AGNON SAMUEL JOSEPH (1888-1970)
Le judaïsme d'Agnon
La langue d'Agnon, sa prose hébraïque, toute pétrie de poésie, d'humour et parfois de notes graves et même tragiques, déroute le lecteur et décourage le traducteur, car plutôt qu'une littérature, elle paraît dériver d'une liturgie, la liturgie juive, avec ses réminiscences bibliques, talmudiques, aggadiques, hassidiques. Il faut une forte culture hébraïque, et aussi juive, pour pénétrer dans les nuances de cette œuvre d'art, qui apparaît tout autant comme une œuvre de piété, et dont la tonalité évoque la naïveté de l'artisan gravant un bois, la ferveur du copiste enluminant un manuscrit. Le folklore et l'érudition, l'araméen populaire et l'hébreu académique, la verve pétillante et l'oraison austère se côtoient chez Agnon, dont le style semble vouloir proclamer que l'âme religieuse juive n'a pas dit encore son dernier mot.

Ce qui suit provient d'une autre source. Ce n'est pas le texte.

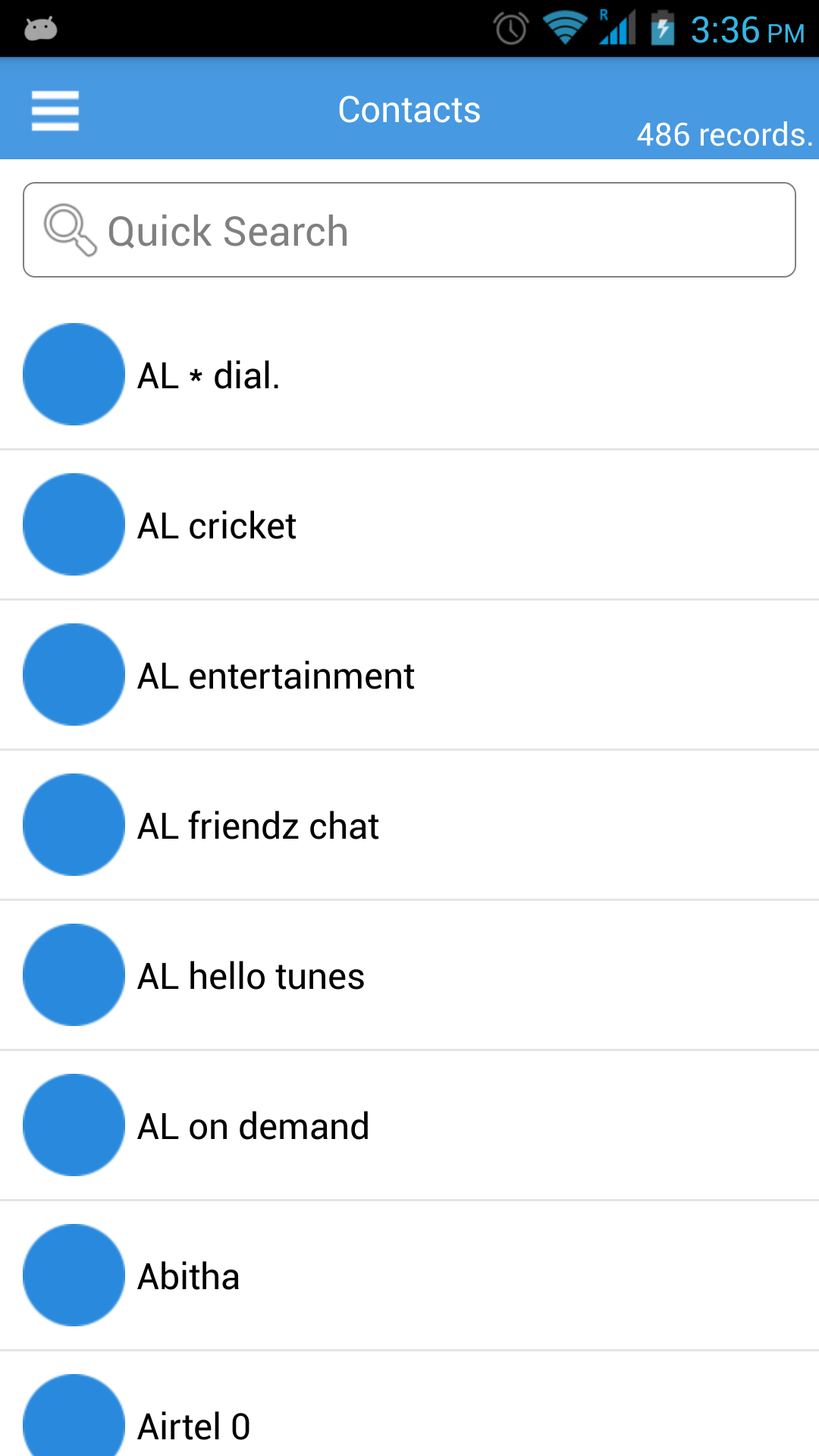Select the Abitha contact name
The height and width of the screenshot is (1456, 819).
point(189,1277)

Confident et, serait-on tenté de dire, sourcier de l'ensemble de la tradition linguistique juive, Agnon l'est aussi de l'histoire juive, dont il rend compte, dans ses grands romans, avec le don d'émerveillement caractéristique de son style. Comme pour échapper toutefois au reproche de passéisme, Agnon ne refait pas l'histoire juive depuis les origines : il la saisit au début du xixe siècle traçant donc une fresque du judaïsme moderne et contemporain, inséré dans le grand mouvement qui a fait basculer l'histoire juive de la Diaspora à l'État, et qui a conduit Agnon lui-même de Buczacz à Jérusalem.
C'est, en effet, autour de Buczacz, le stettl natal d'Agnon, et de Jérusalem, son port d'arrivée, que s'inscrivent les intrigues romanesques imaginées par Agnon, comme autour de deux pôles où se regroupent la limaille des personnages, des situations, des thèmes, dont beaucoup se retrouvent d'un récit à l'autre, noyés parfois dans des poussières de micro-récits, véritables galaxies, éclairées et soutenues par les soleils intenses de Buczacz et de Jérusalem.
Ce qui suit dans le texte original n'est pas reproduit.